What you have to do> Go through the data below and return each line where the string "screenshot" appears.

Exercise data Start Marker

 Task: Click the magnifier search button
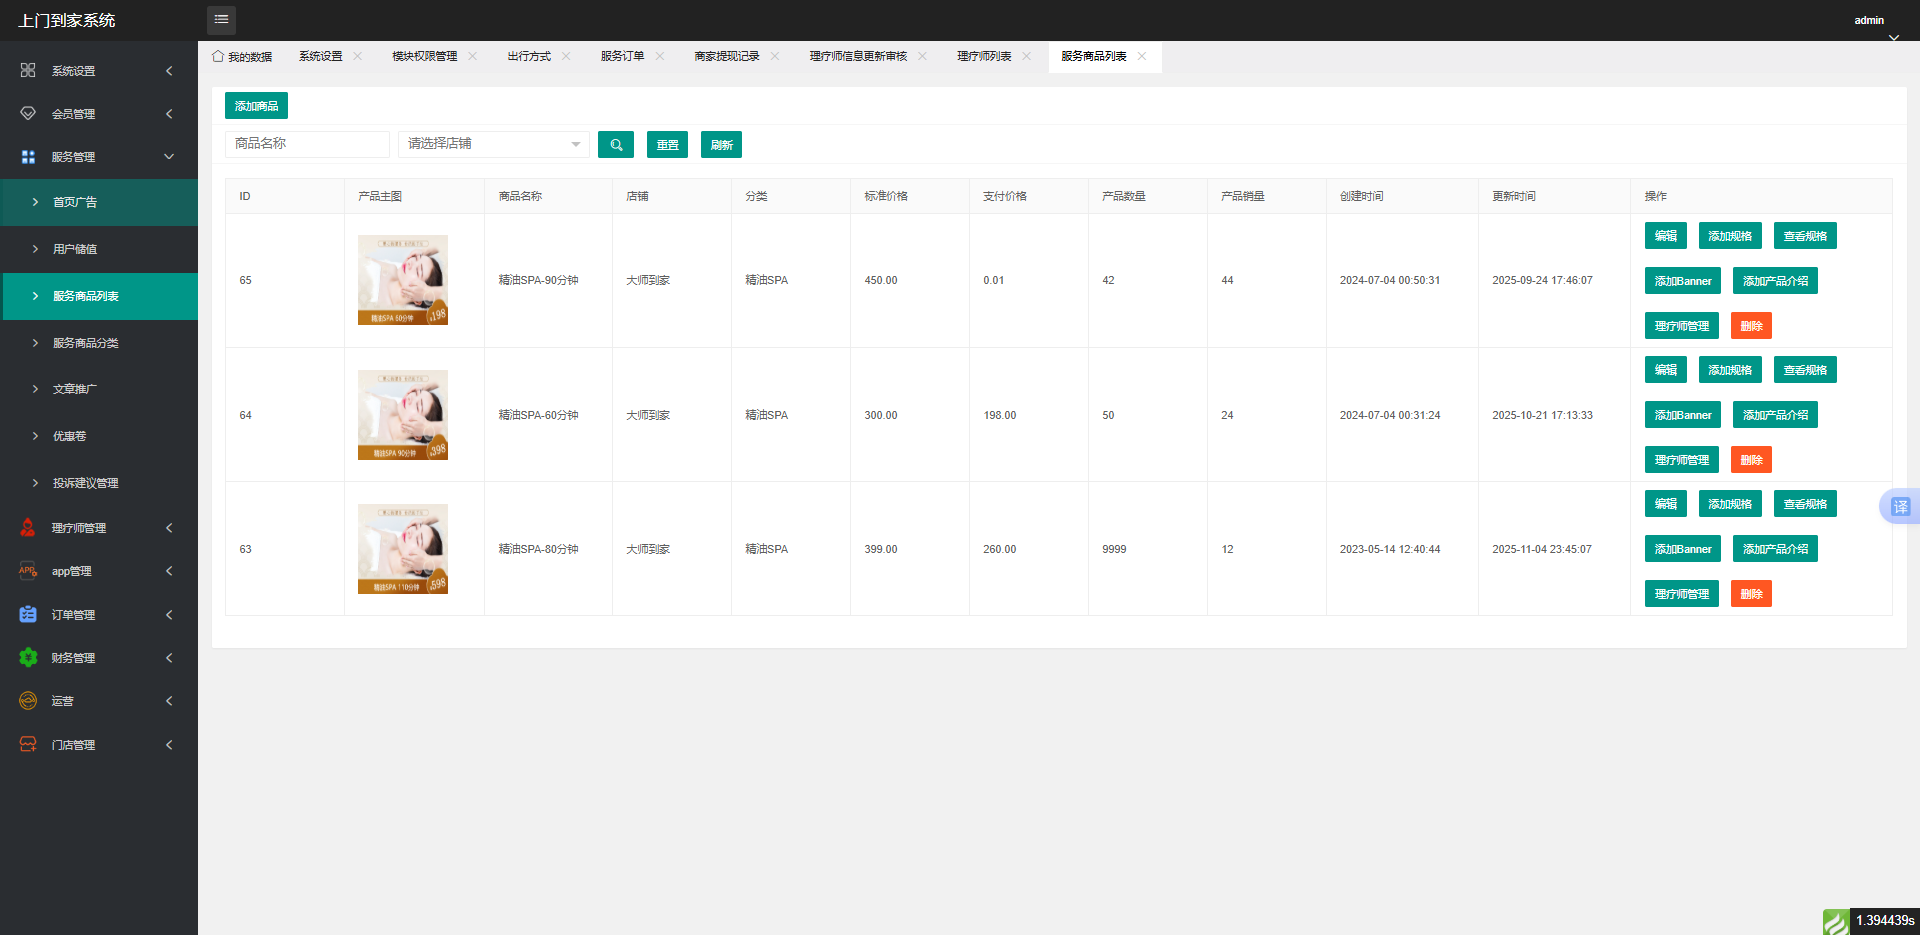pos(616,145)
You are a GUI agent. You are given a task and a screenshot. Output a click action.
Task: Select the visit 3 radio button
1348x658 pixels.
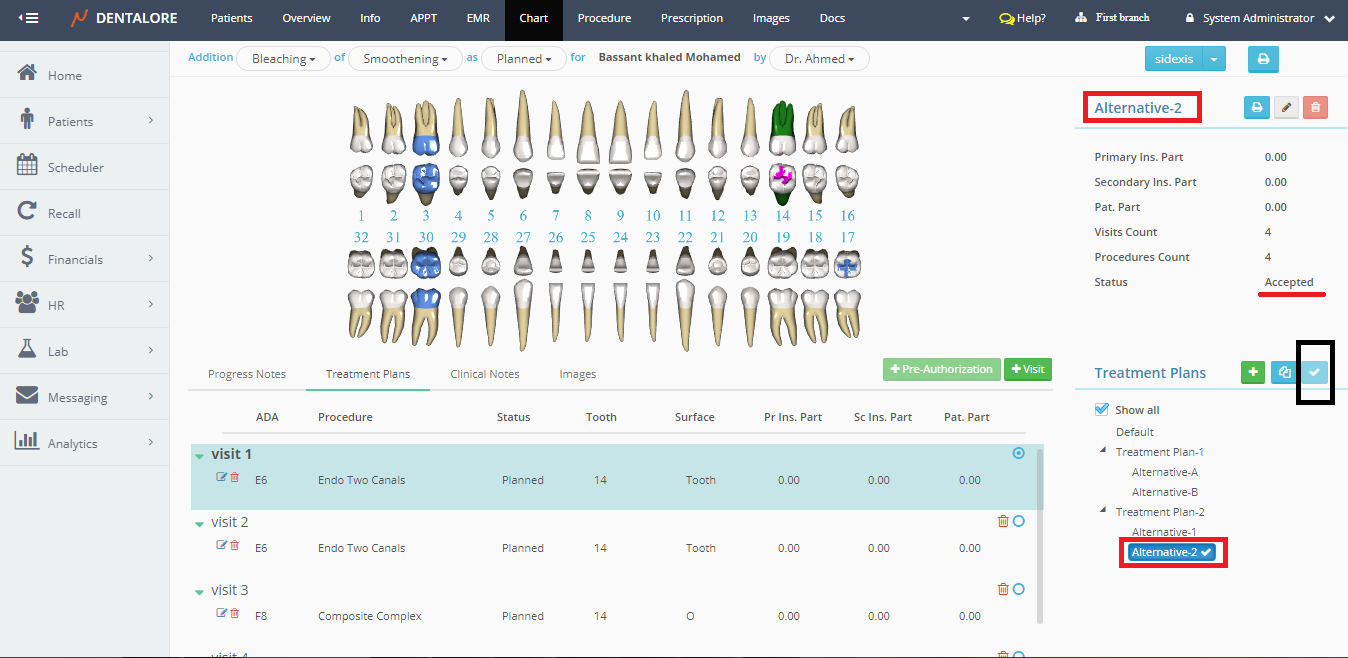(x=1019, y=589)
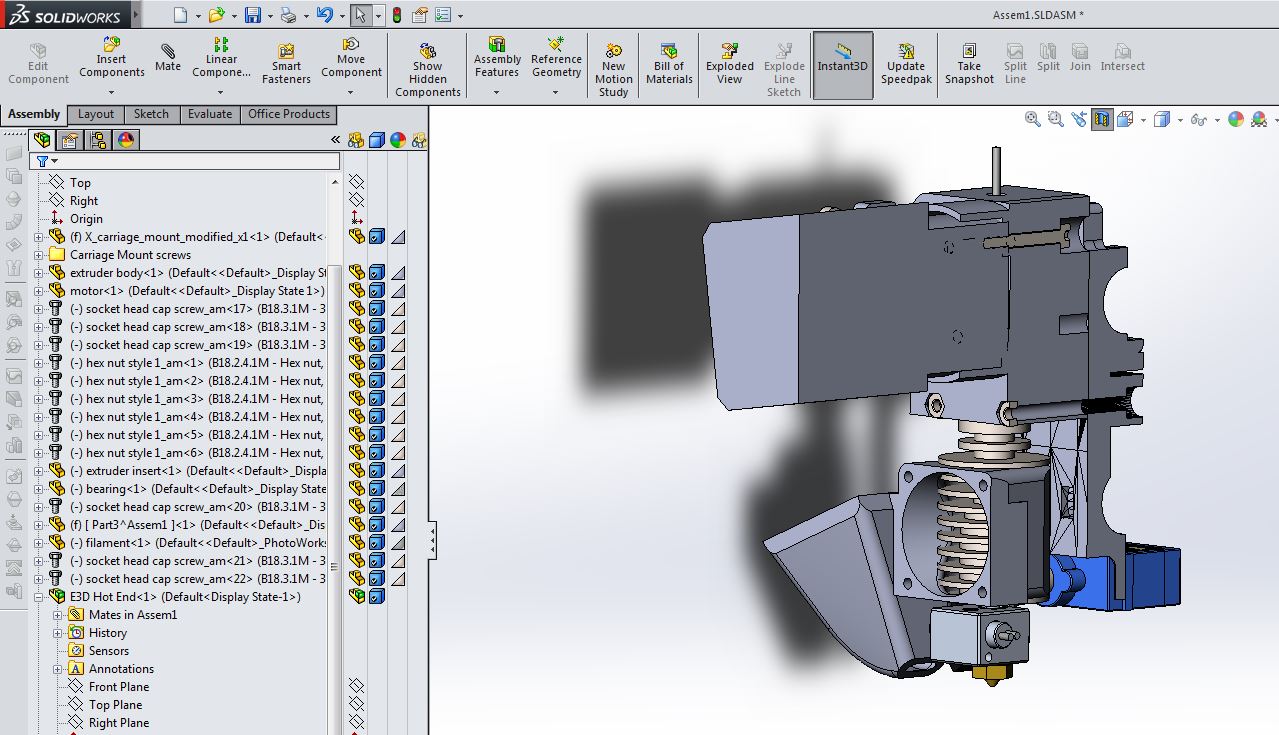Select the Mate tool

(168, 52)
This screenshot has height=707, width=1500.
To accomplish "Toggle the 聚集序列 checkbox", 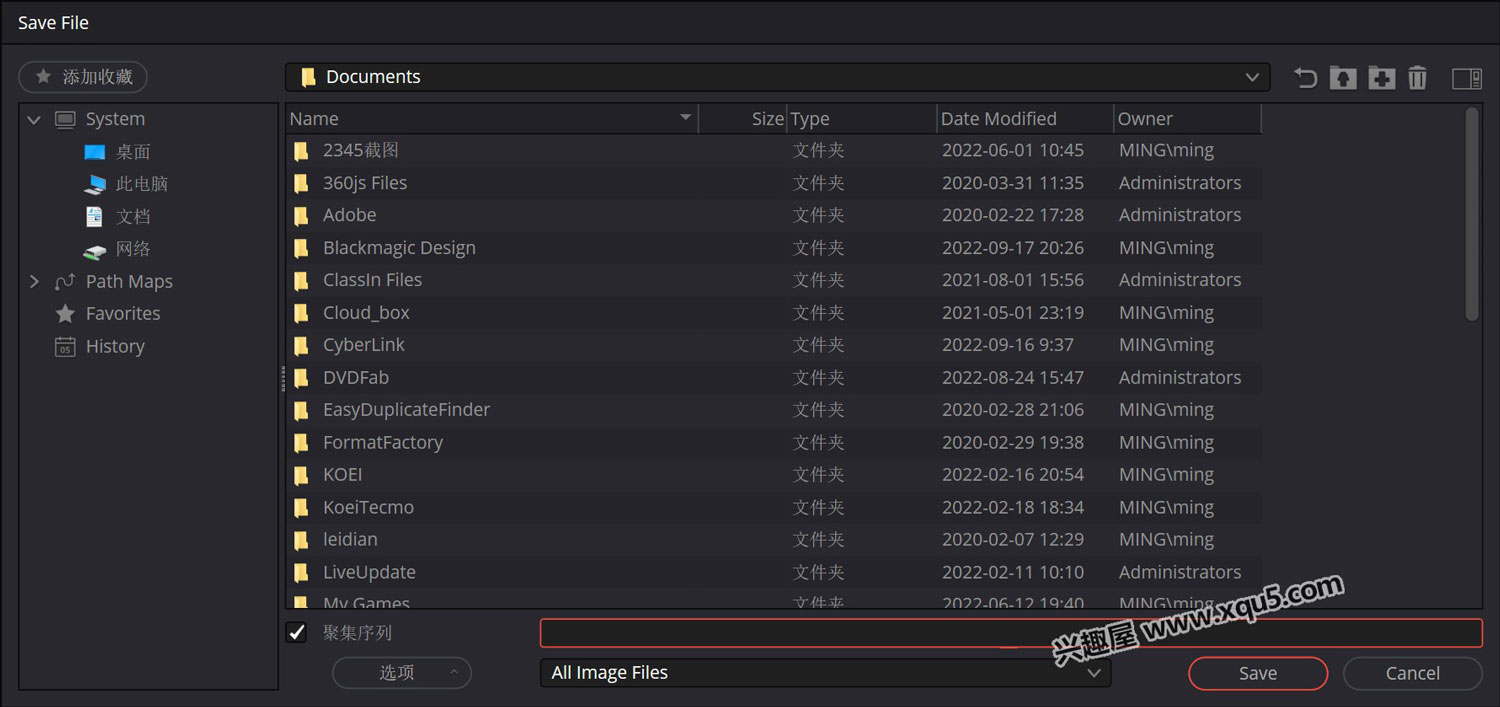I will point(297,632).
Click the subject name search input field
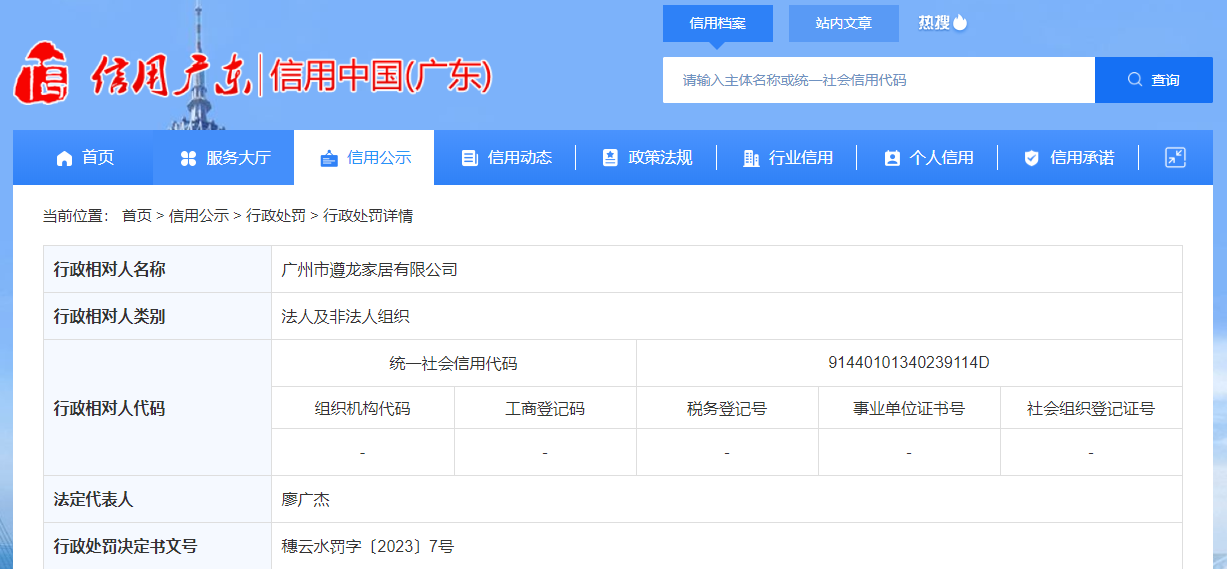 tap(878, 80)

Exercise data End Marker

Response to this task>
You are a GUI agent. You are given a task and a screenshot. Output a click action.
This screenshot has height=707, width=1500.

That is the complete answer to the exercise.